Japan Geoscience Union Meeting 2022

Presentation information

[E] Poster

P (Space and Planetary Sciences ) » P-EM Solar-Terrestrial Sciences, Space Electromagnetism & Space Environment

[P-EM09] Space Weather and Space Climate

Tue. May 31, 2022 11:00 AM - 1:00 PM Online Poster Zoom Room (3) (Ch.03)
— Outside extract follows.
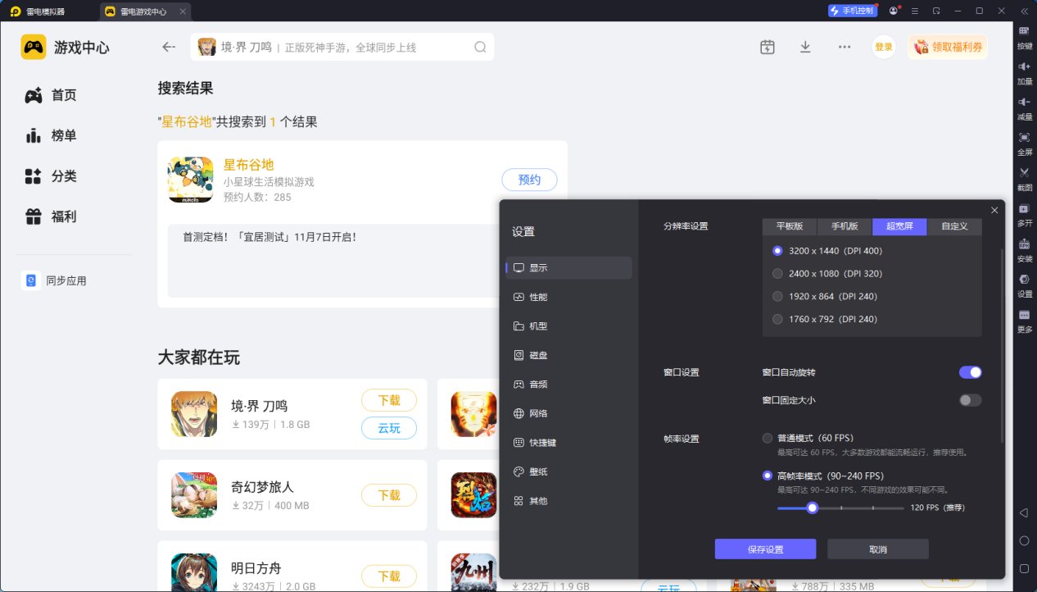Screen dimensions: 1037x592
Task: Click the Cancel (取消) button
Action: pyautogui.click(x=877, y=549)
convener:Ryuho Kataoka(National Institute of Polar Research), convener:Antti A Pulkkinen(NASA Goddard Space Flight Center), Kaori Sakaguchi(National Institute of Information and Communications Technology), convener:Daikou Shiota(National Institute of Information and Communications Technology (NICT)), Chairperson:Ryuho Kataoka(National Institute of Polar Research), Antti A Pulkkinen(NASA Goddard Space Flight Center), Kaori Sakaguchi(National Institute of Information and Communications Technology), Daikou Shiota(National Institute of Information and Communications Technology (NICT))

11:00 AM - 1:00 PM

[PEM09-P13] Reconstructing solar wind profiles associated with extreme magnetic storms: A machine learning approach

*Ryuho Kataoka1, Shin ya Nakano2 (1.National Institute of Polar Research, 2.The Institute of Statistical Mathematics)
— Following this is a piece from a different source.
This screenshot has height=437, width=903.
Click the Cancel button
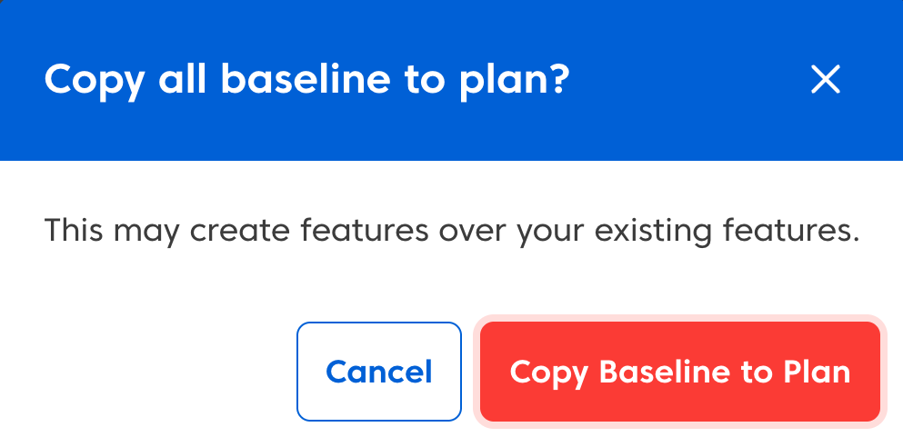coord(379,372)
Keywords:magnetic storm, solar wind, machine learning

The lack of data on solar wind have prevented a detailed understanding of extreme magnetic storms. To address this issue, we apply a machine learning technique in the form of an Echo State Network (ESN) to reconstruct solar wind data for several extreme magnetic storms for which little or no solar wind data were previously available. Multiple geomagnetic activity indices are used as the input data for the ESN, which produces a continuous time series of solar wind parameters as output. As a result, the solar wind parameters for the largest storm event in March 1989 are obtained, and the minimum Bz is estimated to be −95 nT ±10 nT. Two different types of solar wind profiles are discussed for the extreme magnetic storms, a sheath-driven profile and a magnetic cloud-driven profile. The results reported here will be highly useful as input data for future simulation studies modeling extreme magnetic storms.